Хотя иногда за ночь мы могли побывать у двух незнакомых мне мужчин — Рэм всегда ждал неподалеку, чтобы забрать деньги, — были и постоянные клиенты, которые платили за всю ночь. Я звала их Понедельник, Среда и Четверг. К этим троим я даже привязалась — они хорошо ко мне относились и предпочитали слышать мой смех, а не рыдания. Я знала, чего от них ожидать, и многому у них научилась.

Понедельник называл меня Офелией и, кое-как совершив половой акт, всегда плакал. Он задаривал меня сладостями и гладил по голове, говорил со мной о Шекспире и цитировал его пьесы и сонеты. Как и мистер Шекспир, Понедельник был драматургом, но так и не смог добиться известности. Он часто рассказывал о том, как жена бросила его и забрала с собой их маленькую дочь, из-за того что у него появилась навязчивая идея о славе. В этом месте слезы Понедельника переходили в бурные рыдания, и он качал головой, глядя на меня, лежавшую посреди сбитого постельного белья, словно сожалея, что так поступил со мной, но все равно не мог сдержаться.

— Мое невинное дитя! — восклицал он, заламывая руки. — Такая невинная, такая чистая, рожденная, чтобы познать тайны жизни. Ты же хочешь познать смысл всех тех вещей, что происходят вокруг тебя?

Среда любил наблюдать, как я моюсь, и каждый раз, приходя к нему, я уже знала, что меня ждет медная ванна с теплой водой возле весело горящего камина. После купания и мытья головы с душистым лавандовым мылом (он каждую неделю приносил новый кусок и разрешал мне забирать домой старые) Среда насухо вытирал меня толстыми мягкими полотенцами и нес в кровать. Ему нравилось смотреть на меня и осторожно касаться моей кожи. Я не знаю, стыдился ли Среда какого-то физического недостатка или просто был не способен на большее, но он никогда не раздевался. Зато он не имел ничего против, если я засыпала. А это случалось постоянно — трудно не заснуть, проработав весь день в мастерской, особенно после теплой ванны, когда тебя уложили на мягкую постель и нежно гладят руками, мягкими, как у ребенка. Когда Рэм стучал в дверь, мне совсем не хотелось уходить.

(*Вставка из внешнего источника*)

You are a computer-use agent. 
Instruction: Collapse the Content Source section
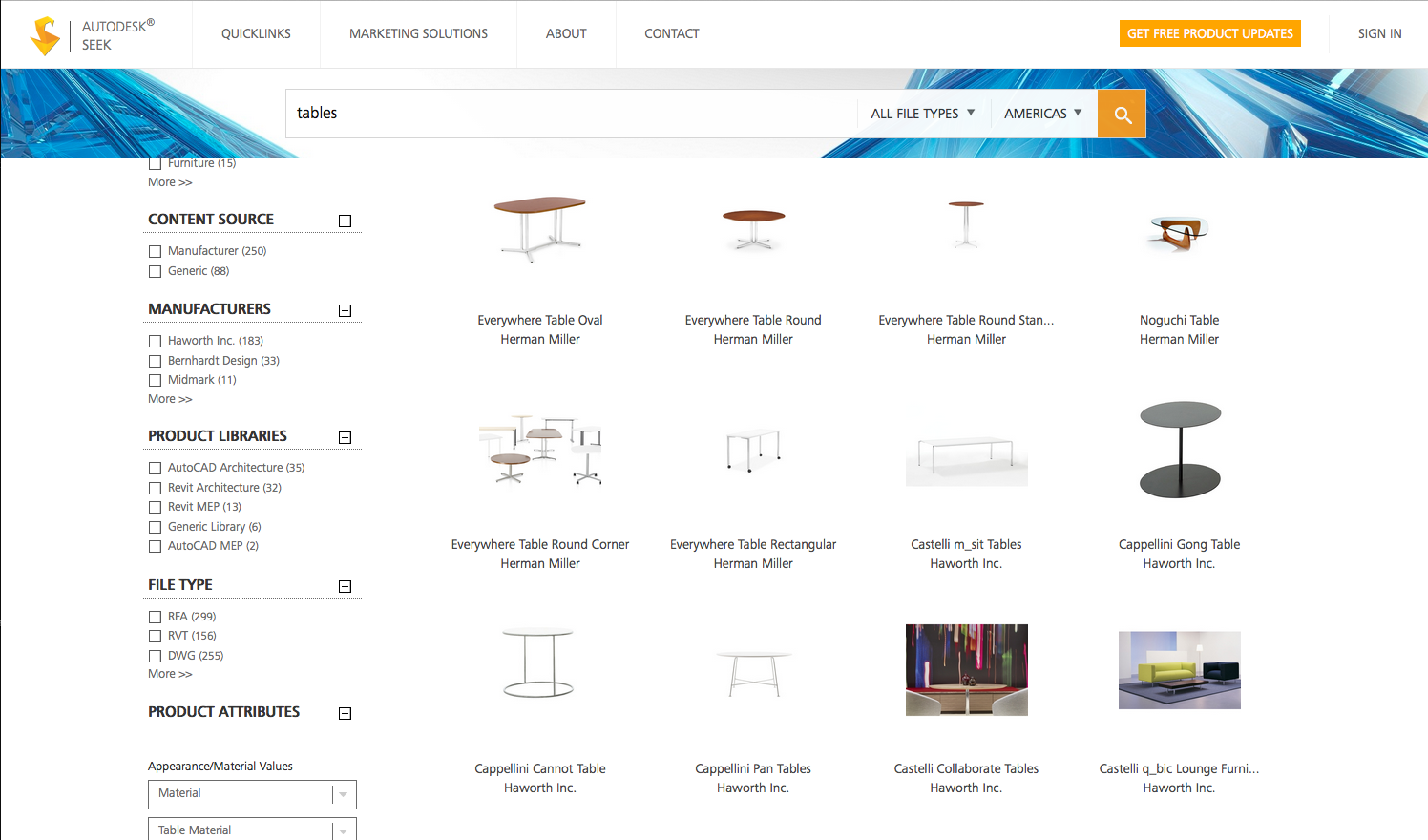click(345, 220)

Но больше всего мне нравился Четверг. Он обожал меня кормить и, проведя некоторое время со мной в номере красивого отеля на Лорд-стрит, всегда затем брал меня с собой вниз, в обеденный зал, где свет канделябров мерцал на серебряных подносах и тарелках, отполированных до зеркального блеска. На стенах, оклеенных элегантными сине-серебристыми обоями приглушенного оттенка, висело множество написанных маслом картин. Высокие окна запотевали от тепла щедро натопленных каминов и тел, разогретых изысканной едой, обильной выпивкой и, подозреваю, мыслями о том, что ждет их в комнатах наверху.